The HRS finder file included a total of 4,055 deceased self-reported Veterans. Of those, 1,445 subjects (36%) were matched to the VA master file (indicating that the subject had either health care or other benefit records within the VA). 950 subjects (23%) had records indicating utilization of VA health care services between 1999 and 2013.
The HRS mailed VA-HRS data linkage data release authorizations (i.e., consent forms) to a total of 3,811 living self-reported Veterans in July of 2013. A total of 1,875 subjects (49%) consented to the linkage. Of those, 916 subjects (49%) were matched to the VA master file, and 719 (38%) utilized VA health care between 1999 and 2013.
The final total sample of self-reported Veterans in the HRS who were linked to VA utilization data was 1,669.

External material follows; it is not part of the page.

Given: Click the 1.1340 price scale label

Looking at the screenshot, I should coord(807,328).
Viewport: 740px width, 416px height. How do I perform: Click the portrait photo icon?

We expect that the linked VA-HRS dataset will be used by researchers to provide useful and important information about Veterans' health, their utilization of VA and non-VA healthcare services, and the long-term outcomes of illness on Veterans and their families. We expect that the VA-HRS linked datasets will be especially valuable for better understanding which Veterans made use of VA services in the years both before and after the implementation of the Affordable Care Act, a key policy question that has implications regarding the demand for and cost of VA health care services.
- Langa KM, Wolinsky F, Wallace R, Zhang Q, Geers A, Kabeto M, Kuhn L, Tarlov E. The Veterans Affairs (VA)--Health and Retirement Study (HRS) Data Linkage Project: A New Data Source for Studying Older Veterans. Poster session presented at: Gerontological Society of America Annual Scientific Meeting; 2014 Nov 6; Washington, DC.